#### About this exercise
Each record below is to be set down again precisely.

#### Collection entries
______________________________

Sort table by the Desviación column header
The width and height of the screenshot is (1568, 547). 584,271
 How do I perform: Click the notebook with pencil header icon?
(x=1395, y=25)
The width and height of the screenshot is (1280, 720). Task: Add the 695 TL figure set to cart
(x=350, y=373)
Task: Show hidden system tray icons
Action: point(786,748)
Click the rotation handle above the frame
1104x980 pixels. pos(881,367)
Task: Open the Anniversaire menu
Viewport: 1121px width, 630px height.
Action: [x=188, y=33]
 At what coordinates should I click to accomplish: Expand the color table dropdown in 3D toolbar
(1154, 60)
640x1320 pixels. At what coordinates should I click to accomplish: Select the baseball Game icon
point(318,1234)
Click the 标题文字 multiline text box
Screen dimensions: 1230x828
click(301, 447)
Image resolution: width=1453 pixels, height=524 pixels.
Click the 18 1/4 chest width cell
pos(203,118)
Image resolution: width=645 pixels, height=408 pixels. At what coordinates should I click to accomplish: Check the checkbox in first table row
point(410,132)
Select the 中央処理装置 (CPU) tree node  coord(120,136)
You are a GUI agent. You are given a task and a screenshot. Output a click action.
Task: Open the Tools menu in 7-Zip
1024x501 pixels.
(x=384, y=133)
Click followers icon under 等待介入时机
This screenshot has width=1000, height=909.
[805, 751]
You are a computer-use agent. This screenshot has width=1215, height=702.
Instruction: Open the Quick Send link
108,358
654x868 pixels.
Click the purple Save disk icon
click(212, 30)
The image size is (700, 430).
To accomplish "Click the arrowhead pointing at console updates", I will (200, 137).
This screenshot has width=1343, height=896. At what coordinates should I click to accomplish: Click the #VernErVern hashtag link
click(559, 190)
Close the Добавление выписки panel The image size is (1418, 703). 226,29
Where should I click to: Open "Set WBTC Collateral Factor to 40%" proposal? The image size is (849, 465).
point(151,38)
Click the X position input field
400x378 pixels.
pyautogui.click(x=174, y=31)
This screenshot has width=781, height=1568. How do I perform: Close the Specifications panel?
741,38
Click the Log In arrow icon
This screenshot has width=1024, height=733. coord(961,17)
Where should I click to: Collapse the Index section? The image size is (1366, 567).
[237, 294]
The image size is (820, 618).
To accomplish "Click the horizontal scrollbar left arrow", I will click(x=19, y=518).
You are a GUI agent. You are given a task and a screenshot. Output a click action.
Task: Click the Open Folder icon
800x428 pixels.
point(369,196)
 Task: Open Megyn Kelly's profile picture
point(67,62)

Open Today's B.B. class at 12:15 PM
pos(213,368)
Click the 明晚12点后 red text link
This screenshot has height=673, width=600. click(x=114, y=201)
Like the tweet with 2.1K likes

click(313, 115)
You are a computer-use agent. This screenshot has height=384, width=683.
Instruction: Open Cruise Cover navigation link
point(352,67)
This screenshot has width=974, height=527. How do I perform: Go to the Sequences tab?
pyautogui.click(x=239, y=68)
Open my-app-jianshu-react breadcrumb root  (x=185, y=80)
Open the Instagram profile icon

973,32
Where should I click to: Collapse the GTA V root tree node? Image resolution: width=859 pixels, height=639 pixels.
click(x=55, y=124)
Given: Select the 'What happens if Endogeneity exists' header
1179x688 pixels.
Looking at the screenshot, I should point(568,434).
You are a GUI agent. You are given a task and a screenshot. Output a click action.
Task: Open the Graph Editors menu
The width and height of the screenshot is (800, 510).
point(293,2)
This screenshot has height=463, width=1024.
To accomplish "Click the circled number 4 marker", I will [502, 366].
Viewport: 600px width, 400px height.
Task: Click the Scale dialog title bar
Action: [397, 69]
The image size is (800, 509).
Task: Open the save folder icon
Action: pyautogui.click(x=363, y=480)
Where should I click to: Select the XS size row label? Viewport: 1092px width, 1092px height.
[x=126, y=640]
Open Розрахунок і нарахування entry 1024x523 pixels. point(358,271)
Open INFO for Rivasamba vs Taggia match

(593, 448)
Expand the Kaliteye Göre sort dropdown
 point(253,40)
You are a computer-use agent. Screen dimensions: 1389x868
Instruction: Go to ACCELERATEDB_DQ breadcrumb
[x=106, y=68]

______________________________

#### Task result
Sort table by the Desviación column header
The width and height of the screenshot is (1568, 547). 584,271
 How do I perform: Click the notebook with pencil header icon?
(x=1395, y=25)
The width and height of the screenshot is (1280, 720). Task: Add the 695 TL figure set to cart
(x=350, y=373)
Task: Show hidden system tray icons
Action: point(786,748)
Click the rotation handle above the frame
1104x980 pixels. pos(881,367)
Task: Open the Anniversaire menu
Viewport: 1121px width, 630px height.
Action: [x=188, y=33]
 At what coordinates should I click to accomplish: Expand the color table dropdown in 3D toolbar
(1154, 60)
640x1320 pixels. At what coordinates should I click to accomplish: Select the baseball Game icon
point(318,1234)
Click the 标题文字 multiline text box
Screen dimensions: 1230x828
click(301, 447)
Image resolution: width=1453 pixels, height=524 pixels.
Click the 18 1/4 chest width cell
pos(203,118)
Image resolution: width=645 pixels, height=408 pixels. At what coordinates should I click to accomplish: Check the checkbox in first table row
point(410,132)
Select the 中央処理装置 (CPU) tree node  coord(120,136)
You are a GUI agent. You are given a task and a screenshot. Output a click action.
Task: Open the Tools menu in 7-Zip
1024x501 pixels.
(x=384, y=133)
Click followers icon under 等待介入时机
This screenshot has width=1000, height=909.
[805, 751]
You are a computer-use agent. This screenshot has width=1215, height=702.
Instruction: Open the Quick Send link
108,358
654x868 pixels.
Click the purple Save disk icon
click(212, 30)
The image size is (700, 430).
To accomplish "Click the arrowhead pointing at console updates", I will (200, 137).
This screenshot has width=1343, height=896. At what coordinates should I click to accomplish: Click the #VernErVern hashtag link
click(559, 190)
Close the Добавление выписки panel The image size is (1418, 703). 226,29
Where should I click to: Open "Set WBTC Collateral Factor to 40%" proposal? The image size is (849, 465).
point(151,38)
Click the X position input field
400x378 pixels.
pyautogui.click(x=174, y=31)
This screenshot has width=781, height=1568. How do I perform: Close the Specifications panel?
741,38
Click the Log In arrow icon
This screenshot has width=1024, height=733. coord(961,17)
Where should I click to: Collapse the Index section? The image size is (1366, 567).
[237, 294]
The image size is (820, 618).
To accomplish "Click the horizontal scrollbar left arrow", I will click(x=19, y=518).
You are a GUI agent. You are given a task and a screenshot. Output a click action.
Task: Click the Open Folder icon
800x428 pixels.
point(369,196)
 Task: Open Megyn Kelly's profile picture
point(67,62)

Open Today's B.B. class at 12:15 PM
pos(213,368)
Click the 明晚12点后 red text link
This screenshot has height=673, width=600. click(x=114, y=201)
Like the tweet with 2.1K likes

click(313, 115)
You are a computer-use agent. This screenshot has height=384, width=683.
Instruction: Open Cruise Cover navigation link
point(352,67)
This screenshot has width=974, height=527. How do I perform: Go to the Sequences tab?
pyautogui.click(x=239, y=68)
Open my-app-jianshu-react breadcrumb root  (x=185, y=80)
Open the Instagram profile icon

973,32
Where should I click to: Collapse the GTA V root tree node? Image resolution: width=859 pixels, height=639 pixels.
click(x=55, y=124)
Given: Select the 'What happens if Endogeneity exists' header
1179x688 pixels.
Looking at the screenshot, I should point(568,434).
You are a GUI agent. You are given a task and a screenshot. Output a click action.
Task: Open the Graph Editors menu
The width and height of the screenshot is (800, 510).
point(293,2)
This screenshot has height=463, width=1024.
To accomplish "Click the circled number 4 marker", I will [502, 366].
Viewport: 600px width, 400px height.
Task: Click the Scale dialog title bar
Action: [397, 69]
The image size is (800, 509).
Task: Open the save folder icon
Action: pyautogui.click(x=363, y=480)
Where should I click to: Select the XS size row label? Viewport: 1092px width, 1092px height.
[x=126, y=640]
Open Розрахунок і нарахування entry 1024x523 pixels. point(358,271)
Open INFO for Rivasamba vs Taggia match

(593, 448)
Expand the Kaliteye Göre sort dropdown
 point(253,40)
You are a computer-use agent. Screen dimensions: 1389x868
Instruction: Go to ACCELERATEDB_DQ breadcrumb
[x=106, y=68]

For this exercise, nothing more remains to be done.